Directions for this task ▸ Repeat verbatim the portion of the data that opens with its first line and closes with the line containing "I will point(20,338).", including both of those lines.

Items listed in a dataset
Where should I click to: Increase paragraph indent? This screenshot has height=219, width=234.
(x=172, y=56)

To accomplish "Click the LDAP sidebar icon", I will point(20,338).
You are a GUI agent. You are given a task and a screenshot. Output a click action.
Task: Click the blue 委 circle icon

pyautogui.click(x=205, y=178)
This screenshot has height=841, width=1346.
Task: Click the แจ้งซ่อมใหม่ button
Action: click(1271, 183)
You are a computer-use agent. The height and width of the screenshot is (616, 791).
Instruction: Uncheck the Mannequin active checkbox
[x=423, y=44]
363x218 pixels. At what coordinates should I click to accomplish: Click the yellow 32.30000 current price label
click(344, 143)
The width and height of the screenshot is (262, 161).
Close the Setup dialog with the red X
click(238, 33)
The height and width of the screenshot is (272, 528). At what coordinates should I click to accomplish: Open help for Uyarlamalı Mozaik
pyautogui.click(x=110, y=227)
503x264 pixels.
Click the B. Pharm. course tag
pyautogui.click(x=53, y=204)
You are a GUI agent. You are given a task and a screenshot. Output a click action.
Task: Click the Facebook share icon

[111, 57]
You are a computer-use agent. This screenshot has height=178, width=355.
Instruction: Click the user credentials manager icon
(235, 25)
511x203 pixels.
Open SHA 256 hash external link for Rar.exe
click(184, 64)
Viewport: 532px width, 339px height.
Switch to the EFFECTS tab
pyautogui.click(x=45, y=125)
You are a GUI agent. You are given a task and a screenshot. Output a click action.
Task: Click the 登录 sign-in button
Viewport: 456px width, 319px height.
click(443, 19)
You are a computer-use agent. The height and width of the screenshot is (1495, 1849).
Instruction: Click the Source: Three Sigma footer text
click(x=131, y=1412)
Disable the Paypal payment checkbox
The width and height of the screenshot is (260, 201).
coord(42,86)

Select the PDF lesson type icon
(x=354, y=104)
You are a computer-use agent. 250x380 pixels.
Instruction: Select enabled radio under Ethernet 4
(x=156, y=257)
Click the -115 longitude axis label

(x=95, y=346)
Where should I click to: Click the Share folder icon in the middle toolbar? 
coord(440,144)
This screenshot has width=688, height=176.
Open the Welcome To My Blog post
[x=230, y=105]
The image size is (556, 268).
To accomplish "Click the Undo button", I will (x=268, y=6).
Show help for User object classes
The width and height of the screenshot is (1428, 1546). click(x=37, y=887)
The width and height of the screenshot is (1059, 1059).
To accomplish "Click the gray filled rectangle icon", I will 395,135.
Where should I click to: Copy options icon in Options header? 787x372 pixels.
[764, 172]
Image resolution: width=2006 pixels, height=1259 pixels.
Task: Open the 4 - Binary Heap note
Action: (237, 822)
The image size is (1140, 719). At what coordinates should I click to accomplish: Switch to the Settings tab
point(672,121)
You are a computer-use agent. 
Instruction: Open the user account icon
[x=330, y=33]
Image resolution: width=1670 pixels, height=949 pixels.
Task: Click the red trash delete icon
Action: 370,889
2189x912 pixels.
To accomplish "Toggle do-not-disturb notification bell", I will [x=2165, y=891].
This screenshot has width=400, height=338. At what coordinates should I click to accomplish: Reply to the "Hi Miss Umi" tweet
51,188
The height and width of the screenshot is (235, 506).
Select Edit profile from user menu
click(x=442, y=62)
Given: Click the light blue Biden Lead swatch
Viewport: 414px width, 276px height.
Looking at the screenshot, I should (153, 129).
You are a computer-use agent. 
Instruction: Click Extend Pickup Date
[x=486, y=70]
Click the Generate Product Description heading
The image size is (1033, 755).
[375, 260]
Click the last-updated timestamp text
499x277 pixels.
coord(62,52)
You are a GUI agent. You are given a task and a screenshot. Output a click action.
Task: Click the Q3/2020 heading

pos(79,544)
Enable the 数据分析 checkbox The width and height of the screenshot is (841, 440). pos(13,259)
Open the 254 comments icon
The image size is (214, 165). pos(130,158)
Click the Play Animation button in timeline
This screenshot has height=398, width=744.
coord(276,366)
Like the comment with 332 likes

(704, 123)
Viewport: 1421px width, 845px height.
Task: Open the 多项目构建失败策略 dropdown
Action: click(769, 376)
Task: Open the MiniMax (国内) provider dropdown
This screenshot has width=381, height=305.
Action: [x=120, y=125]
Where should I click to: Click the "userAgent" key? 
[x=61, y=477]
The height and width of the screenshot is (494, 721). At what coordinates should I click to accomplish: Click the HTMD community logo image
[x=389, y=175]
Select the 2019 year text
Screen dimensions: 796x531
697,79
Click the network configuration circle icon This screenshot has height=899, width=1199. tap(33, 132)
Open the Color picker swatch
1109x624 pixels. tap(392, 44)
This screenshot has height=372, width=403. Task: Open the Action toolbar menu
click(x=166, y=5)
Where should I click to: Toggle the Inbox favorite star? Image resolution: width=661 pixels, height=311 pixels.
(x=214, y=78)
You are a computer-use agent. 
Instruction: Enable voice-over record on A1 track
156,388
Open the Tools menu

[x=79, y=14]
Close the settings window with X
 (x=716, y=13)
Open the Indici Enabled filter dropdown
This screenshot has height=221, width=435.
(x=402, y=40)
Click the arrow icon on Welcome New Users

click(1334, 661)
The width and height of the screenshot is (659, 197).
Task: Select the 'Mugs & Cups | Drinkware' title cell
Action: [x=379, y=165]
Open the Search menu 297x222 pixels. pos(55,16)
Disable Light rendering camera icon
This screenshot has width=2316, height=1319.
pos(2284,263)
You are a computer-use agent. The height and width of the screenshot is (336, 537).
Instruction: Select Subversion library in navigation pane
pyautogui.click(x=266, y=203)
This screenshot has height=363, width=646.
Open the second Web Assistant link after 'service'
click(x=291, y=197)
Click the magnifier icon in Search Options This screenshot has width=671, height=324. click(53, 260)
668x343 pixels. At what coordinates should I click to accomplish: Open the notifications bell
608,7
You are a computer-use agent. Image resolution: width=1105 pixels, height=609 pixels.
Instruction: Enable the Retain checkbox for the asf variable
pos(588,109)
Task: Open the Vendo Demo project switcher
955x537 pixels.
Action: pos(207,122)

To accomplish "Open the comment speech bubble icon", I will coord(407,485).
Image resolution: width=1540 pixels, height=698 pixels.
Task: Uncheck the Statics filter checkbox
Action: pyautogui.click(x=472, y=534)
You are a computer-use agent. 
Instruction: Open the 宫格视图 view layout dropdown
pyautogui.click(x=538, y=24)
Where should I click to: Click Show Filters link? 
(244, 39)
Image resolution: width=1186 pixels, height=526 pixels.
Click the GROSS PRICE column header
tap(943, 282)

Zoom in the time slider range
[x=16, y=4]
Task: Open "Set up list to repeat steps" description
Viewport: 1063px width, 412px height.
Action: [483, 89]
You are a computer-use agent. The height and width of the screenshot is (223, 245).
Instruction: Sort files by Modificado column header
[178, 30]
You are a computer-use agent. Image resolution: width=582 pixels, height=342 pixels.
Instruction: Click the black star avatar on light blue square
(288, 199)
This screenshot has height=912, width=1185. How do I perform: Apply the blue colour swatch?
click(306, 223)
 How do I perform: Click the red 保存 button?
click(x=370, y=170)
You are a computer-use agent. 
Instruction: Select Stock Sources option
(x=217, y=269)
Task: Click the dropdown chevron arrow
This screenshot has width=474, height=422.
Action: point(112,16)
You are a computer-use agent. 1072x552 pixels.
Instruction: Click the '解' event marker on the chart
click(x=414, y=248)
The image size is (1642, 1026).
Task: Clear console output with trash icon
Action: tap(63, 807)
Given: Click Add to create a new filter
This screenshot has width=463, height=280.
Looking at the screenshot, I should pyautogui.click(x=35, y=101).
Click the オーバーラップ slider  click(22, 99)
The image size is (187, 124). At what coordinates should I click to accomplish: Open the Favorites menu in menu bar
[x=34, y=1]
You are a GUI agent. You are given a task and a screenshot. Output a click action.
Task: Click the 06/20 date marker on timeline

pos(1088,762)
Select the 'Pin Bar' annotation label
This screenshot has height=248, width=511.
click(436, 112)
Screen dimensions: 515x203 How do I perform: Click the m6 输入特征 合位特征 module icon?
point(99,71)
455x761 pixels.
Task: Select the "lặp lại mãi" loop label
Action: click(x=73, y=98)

Result ▸
Where should I click to: Increase paragraph indent? This screenshot has height=219, width=234.
(x=172, y=56)

To accomplish "Click the LDAP sidebar icon", I will point(20,338).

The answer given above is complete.